Prisão de Cunha não deve interferir no andamento da PEC 241, diz Meirelles

Bruno Bocchini e Daniel Mello - Repórteres da Agência Brasil

O ministro da Fazenda, Henrique MeirellesFabio Rodrigues Pozzebom/Agência Brasil

O ministro da Fazenda, Henrique Meirelles, disse hoje (21) que a prisão do ex-presidente da Câmara dos Deputados, e deputado cassado, Eduardo Cunha (PMDB), não deverá afetar a tramitação no Congresso Nacional da Proposta de Emenda Constitucional (PEC) 241, que limita os gastos públicos. Meirelles disse acreditar que o andamento da emenda não está sujeitO a questões momentâneas ou políticas.
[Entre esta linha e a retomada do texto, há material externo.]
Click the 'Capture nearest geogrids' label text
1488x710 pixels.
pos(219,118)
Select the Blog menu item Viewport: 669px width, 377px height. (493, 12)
"Eu não acredito que a PEC esteja sendo influenciada por fatores políticos ou outros fatores momentâneos. Eu acredito que a PEC está sendo aprovada, até o momento, já foi no primeiro turno na Câmara [dos Deputados], exatamente por uma consciência do Congresso [Nacional], que reflete uma consciência cada vez maior da população, de que a emenda constitucional de controle de gastos é necessário para o país", disse, em entrevista coletiva após ministrar palestra a empresários na capital paulista.

O deputado cassado Eduardo Cunha foi preso na última quarta-feira (19), em Brasília, no âmbito da Operação Lava Jato. A prisão foi decretada na ação penal em que o deputado cassado é acusado de receber R$ 5 milhões, que foram depositados em contas não declaradas na Suíça. O valor seria oriundo de vantagens indevidas, obtidas com a compra de um campo de petróleo pela Petrobras em Benin, na África.

Orçamento de 2017

O ministro da Fazenda informou ainda que o Orçamento de 2017 proposto pelo governo já está dentro dos critérios do limite de gastos previsto pela PEC. De acordo com ele, parlamentares poderão apresentar emendas no Orçamento, mas caso pretendam aumentar alguma despesa, terão também de fazer cortes.

"É essa, na minha opinião, uma das grandes vantagens da emenda constitucional que estabelece um limite ao crescimento ao gasto público no Brasil. Nós vamos ter, pela primeira vez, uma discussão orçamentária, onde nós vamos ter de discutir prioridades", disse.

"Acho que o parlamento vai ser muito valorizado, porque vai passar não só a lutar para ter mais despesa, mas principalmente por decidir quais são as prioridades, e isso já está sendo claro no Orçamento de 2017", acrescentou.